泌尿生殖器とは、排尿を行うときに通る臓器(腎臓・膀胱・尿管)と繁殖に関する臓器(精巣・卵巣・前立腺)を指します。
主に高齢の動物によく起こる疾患ですが、危険性の高い病気が多く、早期発見が重要となります。若齢期から避妊去勢手術などを行うことによって、病気の予防につながるケースもありますので、ぜひご相談ください。
尿が出にくい・何回もトイレに行くが尿があまりでない・血尿がでる・尿をするとき痛そうなどがみられます。
犬にもみられますが、猫ではさらによくみられます。
細菌感染(犬、高齢猫)・尿石(犬、猫)・特発性(猫のストレスに関連して起こるといわれています)などが原因となります。
細菌感染では適切な抗生物質を使います。

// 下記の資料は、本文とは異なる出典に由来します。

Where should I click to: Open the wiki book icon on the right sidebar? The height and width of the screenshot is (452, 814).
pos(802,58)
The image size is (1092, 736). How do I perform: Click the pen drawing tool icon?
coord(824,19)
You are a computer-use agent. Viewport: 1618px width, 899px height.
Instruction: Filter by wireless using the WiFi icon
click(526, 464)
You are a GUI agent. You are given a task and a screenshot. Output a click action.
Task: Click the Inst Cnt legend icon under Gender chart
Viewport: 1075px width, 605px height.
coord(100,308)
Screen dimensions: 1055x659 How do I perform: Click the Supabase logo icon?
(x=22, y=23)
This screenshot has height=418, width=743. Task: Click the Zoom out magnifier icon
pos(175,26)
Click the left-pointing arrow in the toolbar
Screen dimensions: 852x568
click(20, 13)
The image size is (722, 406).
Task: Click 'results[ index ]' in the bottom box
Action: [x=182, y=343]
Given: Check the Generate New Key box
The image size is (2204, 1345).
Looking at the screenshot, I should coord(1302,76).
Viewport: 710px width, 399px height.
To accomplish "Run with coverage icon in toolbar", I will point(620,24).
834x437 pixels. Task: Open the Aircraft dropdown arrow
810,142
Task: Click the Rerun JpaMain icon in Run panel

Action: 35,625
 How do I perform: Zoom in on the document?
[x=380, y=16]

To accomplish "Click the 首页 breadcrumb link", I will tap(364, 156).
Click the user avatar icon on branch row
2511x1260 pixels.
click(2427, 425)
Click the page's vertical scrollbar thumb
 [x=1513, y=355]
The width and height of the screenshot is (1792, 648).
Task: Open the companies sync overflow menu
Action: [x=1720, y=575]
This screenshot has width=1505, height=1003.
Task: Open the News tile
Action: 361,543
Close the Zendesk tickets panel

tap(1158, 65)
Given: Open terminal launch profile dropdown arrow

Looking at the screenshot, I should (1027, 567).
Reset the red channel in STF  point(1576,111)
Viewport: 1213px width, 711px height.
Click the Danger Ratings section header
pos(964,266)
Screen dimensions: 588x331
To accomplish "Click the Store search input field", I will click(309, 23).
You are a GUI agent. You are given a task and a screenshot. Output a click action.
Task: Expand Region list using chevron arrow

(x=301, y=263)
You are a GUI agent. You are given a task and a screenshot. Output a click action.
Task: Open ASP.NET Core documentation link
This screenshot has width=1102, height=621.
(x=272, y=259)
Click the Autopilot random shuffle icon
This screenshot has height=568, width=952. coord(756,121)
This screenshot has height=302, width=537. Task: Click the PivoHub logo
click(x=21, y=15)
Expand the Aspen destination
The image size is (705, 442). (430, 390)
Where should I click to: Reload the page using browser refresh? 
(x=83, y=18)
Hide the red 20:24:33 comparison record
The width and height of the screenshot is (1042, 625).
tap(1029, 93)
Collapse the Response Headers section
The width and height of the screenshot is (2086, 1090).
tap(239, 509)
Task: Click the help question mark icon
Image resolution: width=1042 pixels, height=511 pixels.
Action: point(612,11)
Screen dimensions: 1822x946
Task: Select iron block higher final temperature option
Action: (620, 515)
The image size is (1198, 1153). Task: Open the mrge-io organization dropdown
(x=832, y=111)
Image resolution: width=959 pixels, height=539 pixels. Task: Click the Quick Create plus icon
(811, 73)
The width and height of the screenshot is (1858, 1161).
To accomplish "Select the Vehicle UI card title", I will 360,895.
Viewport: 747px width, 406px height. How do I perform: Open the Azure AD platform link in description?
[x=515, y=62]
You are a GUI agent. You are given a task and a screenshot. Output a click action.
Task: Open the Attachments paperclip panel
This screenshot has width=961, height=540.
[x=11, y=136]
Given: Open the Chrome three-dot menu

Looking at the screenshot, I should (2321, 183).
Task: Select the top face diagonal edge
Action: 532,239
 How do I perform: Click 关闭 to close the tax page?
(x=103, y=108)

尿石の存在が細菌感染の原因となっていることもあるので、その場合は食事療法を行います。尿石は基本的に食事療法で治療を行いますが、外科手術が必要となることもあります。
猫の特発性は痛み止め(膀胱の不快感を抑える)・点滴(水分を増やし尿中の痛みを起こす物質を薄めて出す)・ストレスを減らす・食事療法により治療を行います。治療により膀胱の炎症が治まり、尿がスムーズに出ます。
水を飲む量が多い・尿の量が多い・痩せてきた・よく吐く・元気がない・食欲が落ちてきたなどがみられます。
猫によくみられますが、犬でもみられます。
主に加齢による腎機能の低下により起こります。若くても腎炎の進行・急性腎臓病の後遺症や生まれつきの異常(猫の多発性嚢胞腎など)により発症することもあります。
一度低下した腎機能は元に戻りませんが、今残っている腎臓を長持ちさせるために腎臓の負担を下げる治療を行います。点滴(水分、ミネラル補充)・食事療法(低タンパク、低リン、低ナトリウム)・ダルボポエチン(腎臓病が原因で起こる貧血治療のためにホルモン剤)・ベナプロストナトリウム(腎臓病の進行を遅くする)などで治療を行います。
高血圧・タンパク尿があれば、その治療も行います。また水分をたくさんとる工夫もしてもらいます(缶詰に変えるなど)。整腸剤や吸着剤などのサプリメントを使うこともあります。治療により腎数値が改善されると食欲、元気の回復がみられます。
急激に元気がない・食欲がなくなる・よく吐く・尿の量が少ない・尿が出ないなどがみられます。
犬、猫ともにみられます。
細菌感染・ウイルス感染・尿路(尿道・尿管)が詰まる・腎炎・腫瘍・ブドウ(犬)・ユリ(猫)・NASIDs(炎症を止める薬)・重度の脱水・重度の心臓病などが原因で起こります。
原因に応じた治療を行います。それと同時に点滴・利尿剤(尿を増やす薬)で腎臓の血流量を増やします(心臓が原因の場合は点滴の量を増やしすぎないようにします)。慢性腎臓病と違い急性腎臓病は腎機能が完全に治る可能性があります。そのためには初期のしっかりとした治療が重要です。
外陰部からドロッとしたものがでる・水をよく飲む・尿の量が多い・元気がない・食欲がないなどがみられます。
避妊をしていない中年~高齢の雌犬でよくみられます。犬と比べるとめずらしいですが雌猫でみられることもあります。
卵巣からのホルモンのバランスが崩れ、子宮の運動性と免疫力が低下して子宮の中に膿が貯まり、炎症が起こります。その炎症が体全体に広がっていき、体調を崩します。
外科手術により卵巣と子宮を摘出するのが一般的です。内科治療(アグリ プレストンなど)でも高確率で治りますが再発することも多いです。外科手術では、手術自体を乗り切ることができれば再発は起こりません。
水を飲む量が多い・尿の量が多い・痩せてきた・よく吐く・元気がない・食欲が落ちてきたなどがみられます。また尿検査で尿タンパクがよくみられます。
犬によくみられます。犬と比べると珍しいですが、猫でもみられます。
代表的なものは腎盂腎炎と糸球体腎炎です。腎盂腎炎では細菌の感染(尿中からの感染が多い)が原因となり、糸球体腎炎では過剰な免疫による腎臓の破壊が原因となります。フィラリア・ウイルス(FeLV、FIV、FIP、アデノウイルス)なども糸球体腎炎の原因となります。
腎盂腎炎では、適切な抗生剤を使用して細菌をやっつけます。同時に腎臓のケアのために点滴なども行います。適切な抗生剤により細菌がいなくなれば腎臓の状態が回復します。糸球体腎炎では原因が分かればその原因の治療を行います(わからないケースも多いです)。
一般的な治療は食事療法、腎臓の圧を下げてタンパク尿を減らす薬、高血圧があればその治療、血栓をできにくくする薬(糸球体腎炎では血栓ができやすくなります)を行います。免疫を抑える薬が必要となることもあります。治療がうまくいけば腎臓の炎症が治まり腎機能が長持ちします。